SELECTED PASSAGE:
* * * * * * * * *

# ISO Gingerbread Recipe



## miniman (Mar 3, 2008)

I am going to make a large batch of gingerbread with 10/11 year olds for a fundraiser. Any TNT recipes?


----------



## miniman (Mar 3, 2008)

Bump, bumpity bump


----------



## QSis (Mar 3, 2008)

YES, miniman!  Take a look - this is incredible! http://www.discusscooking.com/forums/f41/gramercy-tavern-gingerbread-41771.html

You could make it in 13 x 9 pans if you wanted to.

Lee


----------



## CanadianMeg (Mar 4, 2008)

The recipe I have is cookies. Are you looking for cake or cookies?


----------



## Mel! (Mar 4, 2008)

Yum!!!!
I love both gingerbread and ginger cookies. 
I have never tried making my own but now that there is a thead about it I think I will. 
So please post your receipe CanadianMeg. 

Mel


----------



## CanadianMeg (Mar 4, 2008)

This is the recipe my sister gave me and I used at Christmas. She usually halfs it, but this is the original recipe. it makes a big batch! (She didn't specify the yield, but with 7 c of flour, you know it's a ton.)
 
 
*Gingerbread Cookies*
 
_1 cup packed brown sugar (dark, not golden)_
_1/2 cup shortening_
_1 1/2 cups dark molasses_
_2/3 cup cold water_
_7 cups flour_
_2 tsp baking soda_
_2 tsp ginger_
_1 tsp allspice_
_1 tsp cinnamon_
_1 tsp cloves_
_1/2 tsp salt_
 
_** * Mix brown sugar, shortening, molasses and water in large bowl. Stir in remaining ingredients. Cover and refrigerate at least two hours, preferably over night. (Flavour is better if you leave overnight.)_
_*** Heat oven to 350. Grease cookie sheet._
_*** Roll dough 1/4 inch thick on floured surface. Cut with floured cutters. Place about 2 inches apart on a cookie sheet._
_*** Bake 10 to 12 minutes or until no indentation remains when touched. (If you want softer cookies, 10 minutes and indentation remains.) Remove from cookie sheet. Cool completely on wire rack. Decorate with coloured frosting, coloured sugar and candies if desired._


----------



## miniman (Mar 4, 2008)

* * * * * * * * *

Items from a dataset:
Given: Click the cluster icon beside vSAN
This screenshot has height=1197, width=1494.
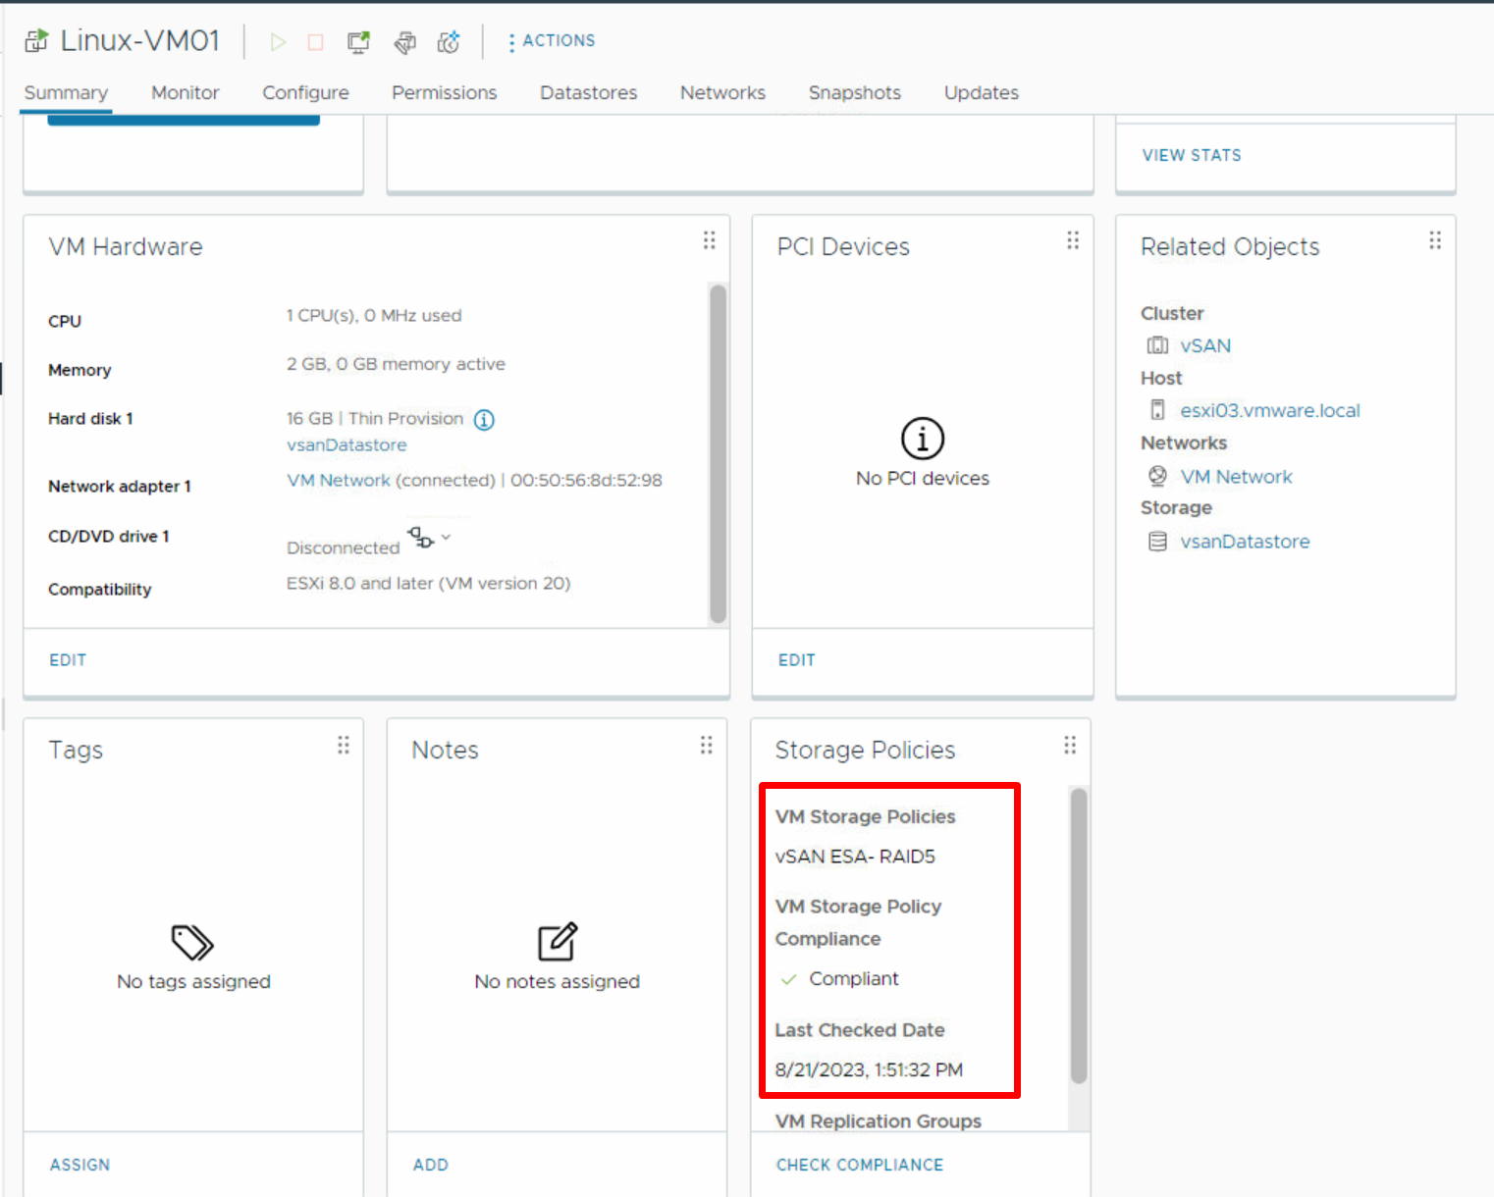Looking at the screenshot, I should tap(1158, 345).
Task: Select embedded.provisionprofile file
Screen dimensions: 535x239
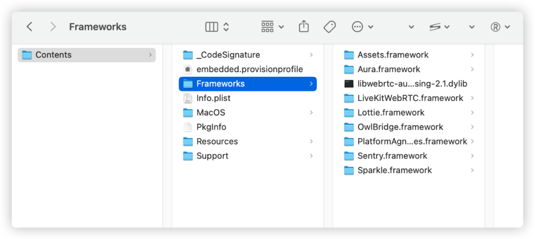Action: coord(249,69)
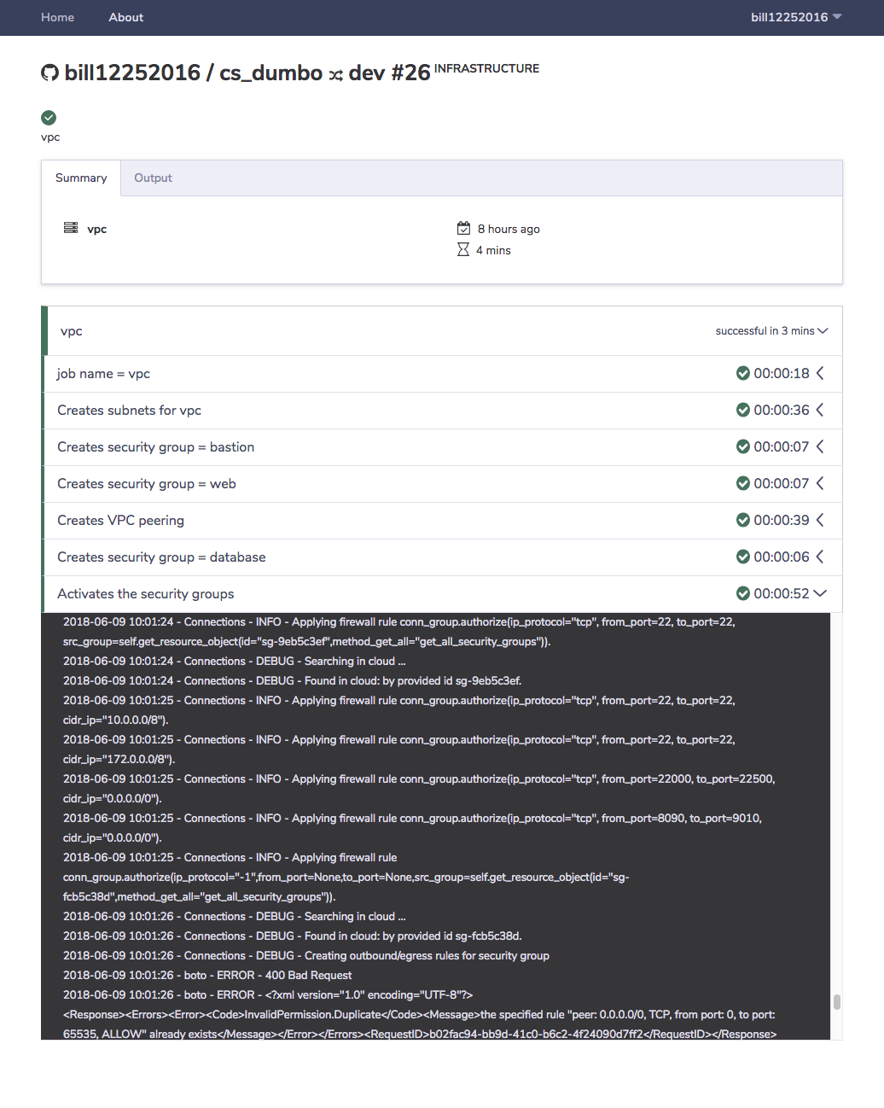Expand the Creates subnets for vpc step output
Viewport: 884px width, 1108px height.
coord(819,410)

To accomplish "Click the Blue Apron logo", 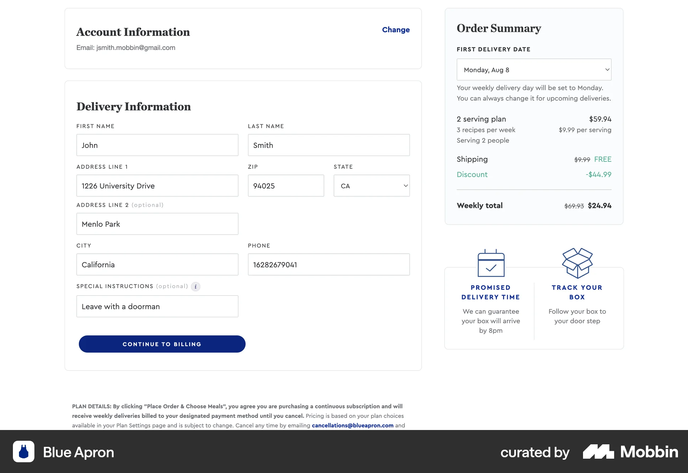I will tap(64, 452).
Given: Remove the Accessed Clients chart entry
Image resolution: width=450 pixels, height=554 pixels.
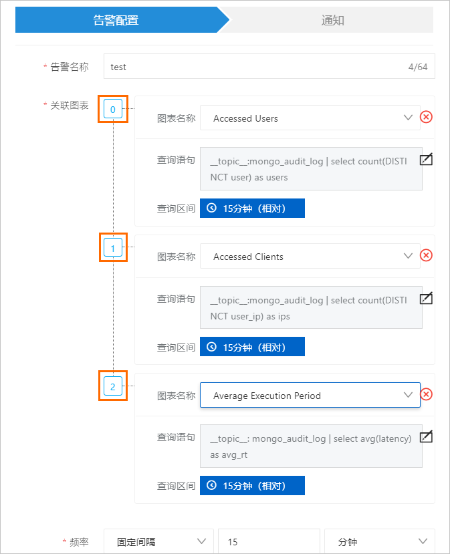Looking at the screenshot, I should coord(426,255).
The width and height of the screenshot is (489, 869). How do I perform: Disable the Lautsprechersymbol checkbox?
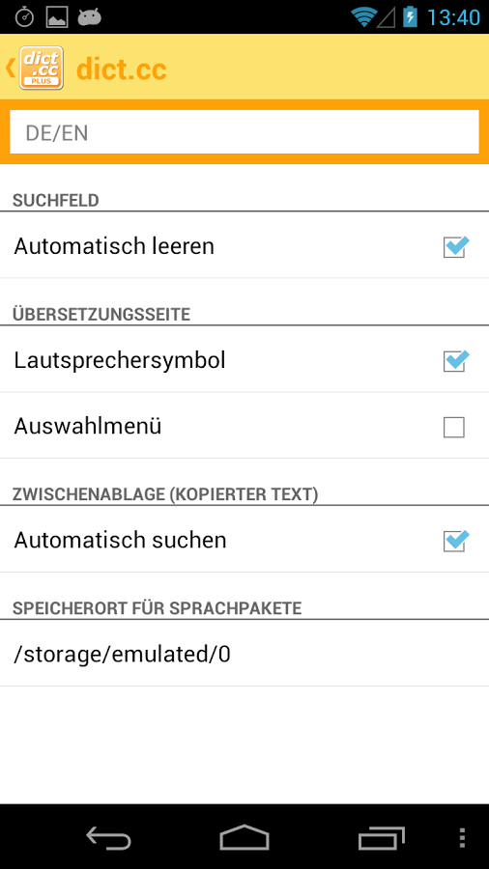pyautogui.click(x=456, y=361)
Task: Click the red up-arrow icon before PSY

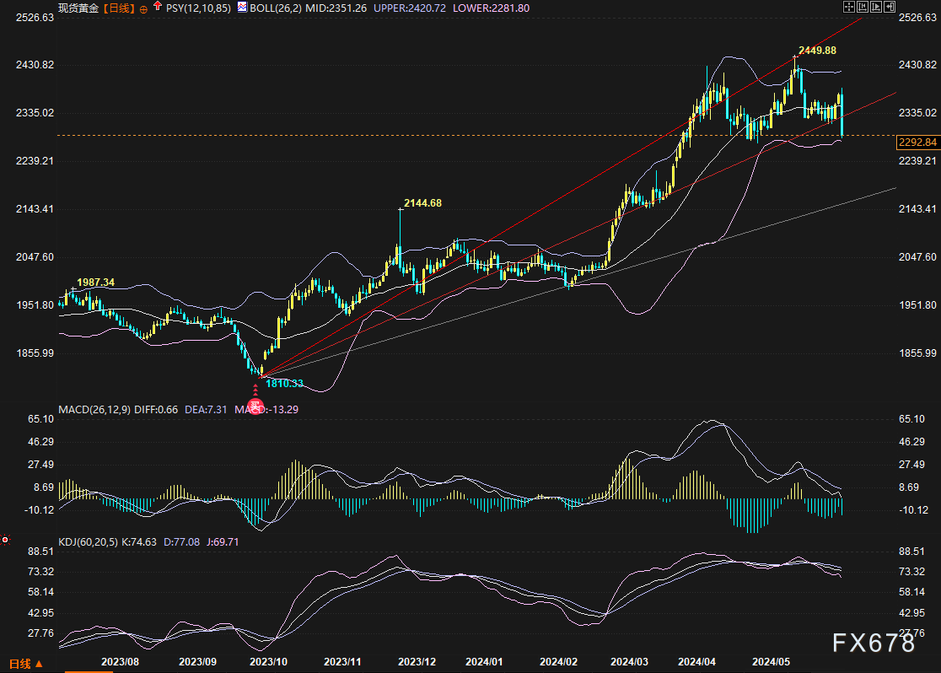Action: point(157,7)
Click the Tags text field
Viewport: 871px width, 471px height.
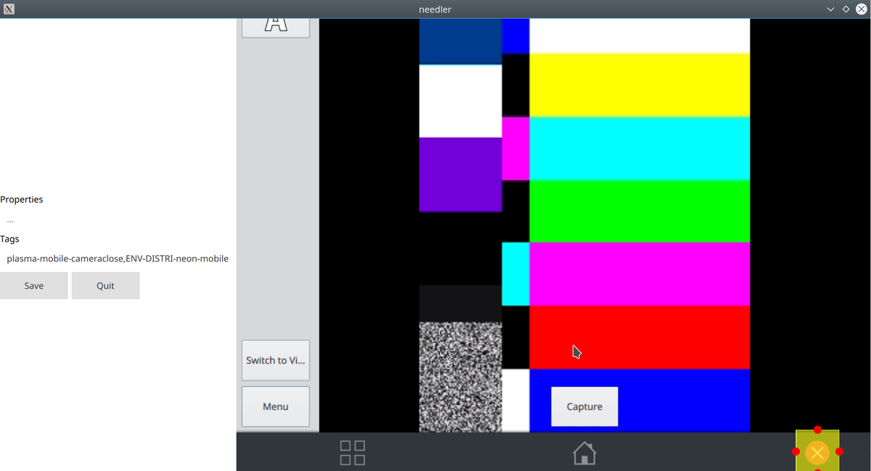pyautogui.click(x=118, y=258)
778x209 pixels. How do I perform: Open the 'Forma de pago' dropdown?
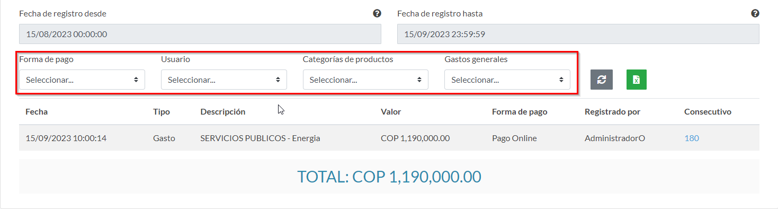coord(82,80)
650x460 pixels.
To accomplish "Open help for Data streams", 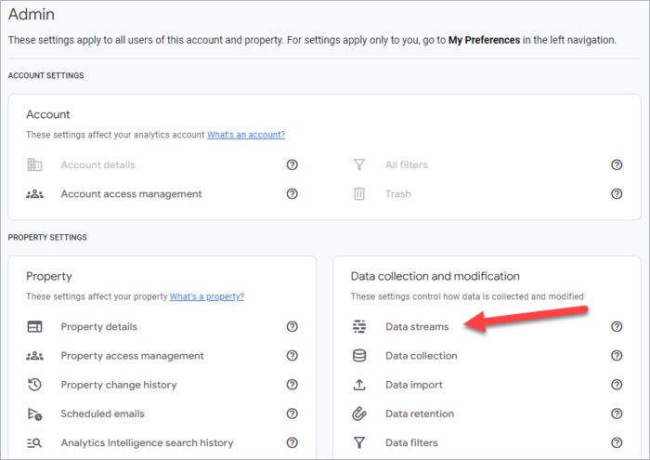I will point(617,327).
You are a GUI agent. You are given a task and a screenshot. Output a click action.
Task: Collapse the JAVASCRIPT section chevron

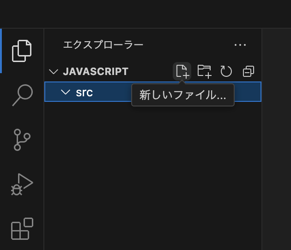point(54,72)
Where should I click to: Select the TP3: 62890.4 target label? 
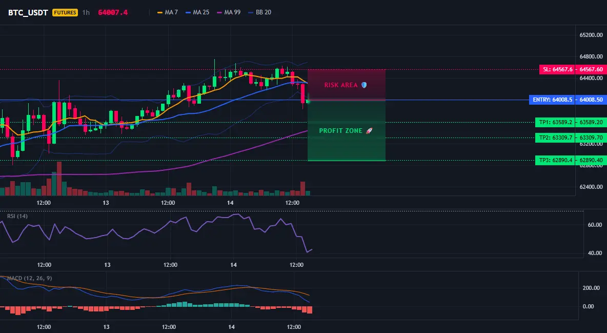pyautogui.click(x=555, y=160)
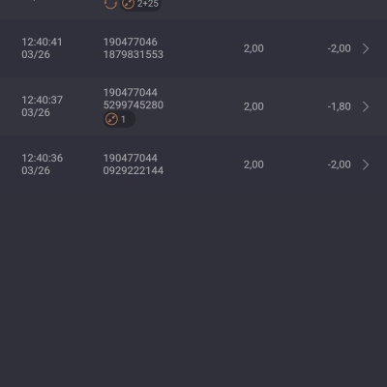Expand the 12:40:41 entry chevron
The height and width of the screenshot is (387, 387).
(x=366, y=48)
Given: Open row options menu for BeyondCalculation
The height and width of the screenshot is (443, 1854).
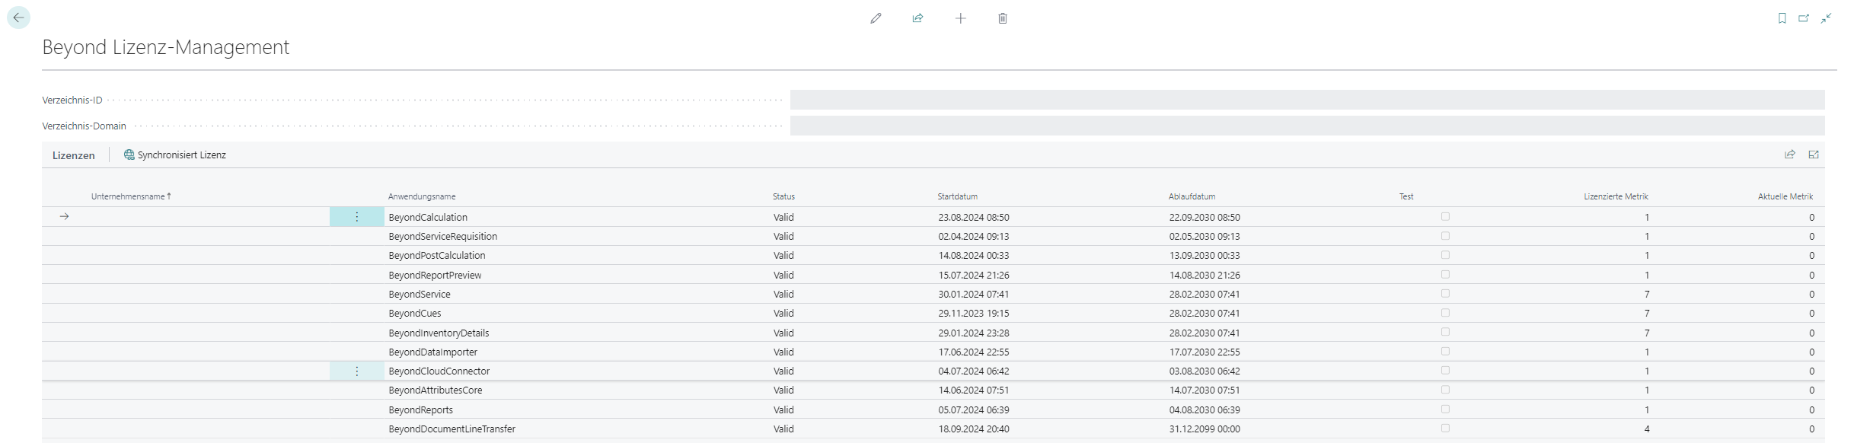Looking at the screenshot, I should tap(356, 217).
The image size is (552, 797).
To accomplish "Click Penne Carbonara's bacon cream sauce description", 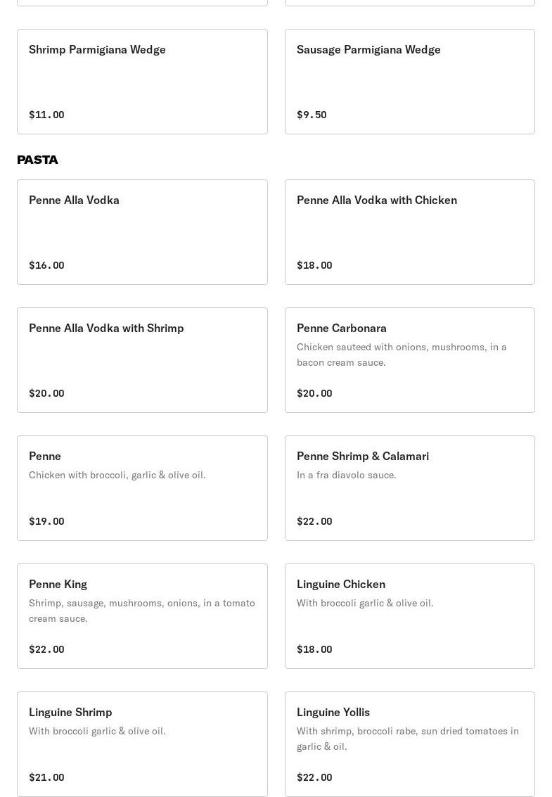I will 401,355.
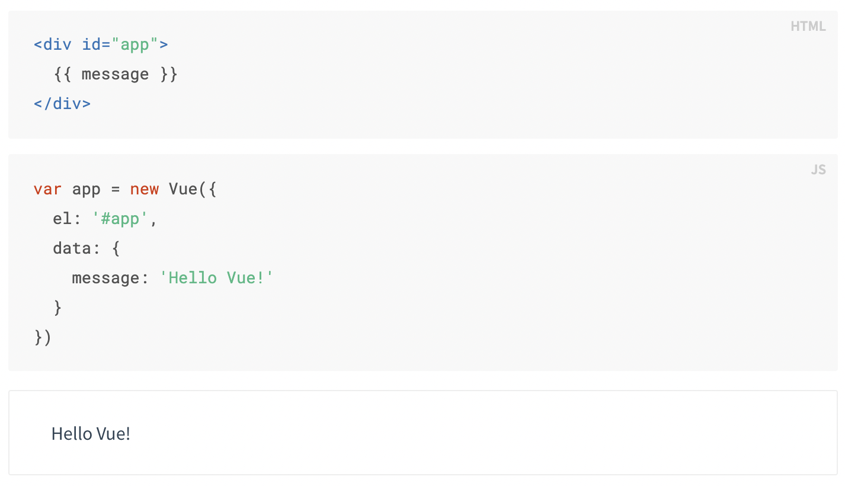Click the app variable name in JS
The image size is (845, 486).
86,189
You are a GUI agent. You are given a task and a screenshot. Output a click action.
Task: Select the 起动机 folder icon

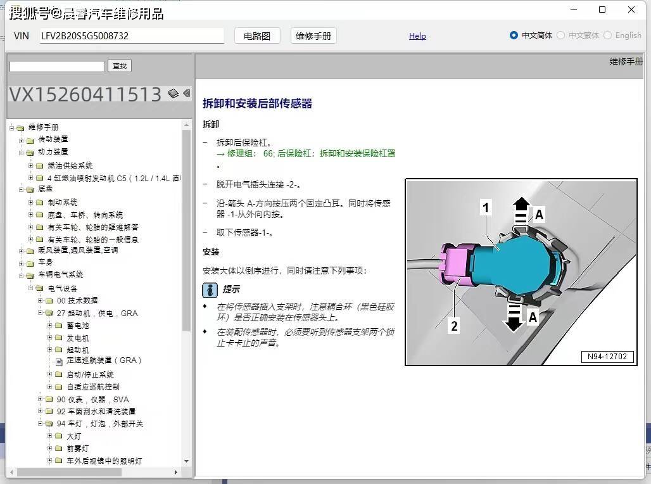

* * * * * * * * *

REQUIRED TASKS:
**a)** List the spices called for in the cookie recipe posted in the gingerbread thread.
**b)** Write the next post in the gingerbread recipe thread, picking up right after its last header.
None of the lines matter here.

ANSWERS FOR THIS EXERCISE:
**a)** Ginger, allspice, cinnamon, cloves

**b)**
Thats just what I was looking for. We are going to make a load of gingerbread cookies - I've bought a whole lot of Easter shape cutters.


----------



## archiduc (Mar 4, 2008)

*Gingerbread recipe*



miniman said:


> I am going to make a large batch of gingerbread with 10/11 year olds for a fundraiser. Any TNT recipes?


 
Hi Miniman,
Here`s a recipe that I`ve used many times. Please note that the ingredients are UK, imperial ones.

Ingredients:
* 1 lb treacle
* 4 oz butter 
* 2oz brown sugar
* 2 eggs
* 2 oz chopped, preserved ginger - usually next to glacé cherries in the bakery aisle of supermarkets.
* 1 oz mixed peel
* 2 oz sultanas
* 1 lb flour
* 1 oz ground ginger
* 1 tsp bicarbonate of soda
* about 7 fl oz milk


Size of baking pan: 9 inch square or 8 inch round, base and sides lined with greased, greaseproof paper

Oven temperature: 180C/350F/Gas mark 4

Oven position: middle shelf

Method:
1. Place the treacle, butter and brown sugar in a pan. Place on a gentle heat and melt the sugar and butter. Do NOT allow the mixture to boil.
2. Break the eggs into a bowl and beat, add the chopped ginger, peel and sultanas and beat well with a fork to distribute the ingredients.
3. Sieve the plain flour, ground ginger and bicarbonate of soda into a large bowl.
4. Make a well in the centre of the flour mixture, add the egg mix and stir to blend.
5. Pour in the treacle, butter and sugar mixture, stir and add enough milk to make a fairly liquid batter.
6. Pour the batter into the prepared cake tin and bake for appox. 45 minutes or until a warm, dry knife, insertd into the centre of the cake comes out clean.
7. Remove from the oven, allow to cool for 15 minutes, remove from the tin and allow to cool.
8. Could be served warm with whipped cream or cooled or served cold. When you remove the paper depends upon when you serve the cake.

Hope this helps,
Archiduc


----------



## Andy M. (Mar 4, 2008)

This is a moist gingerbread with a rich ginger flavor.

*Gingerbread*​


2 1/2 C Flour
2 1/2 tsp Ground Ginger
1 tsp Ground Cinnamon
1/2 tsp Salt
3/4 C Chopped Crystallized Ginger (approx. 5 Oz.)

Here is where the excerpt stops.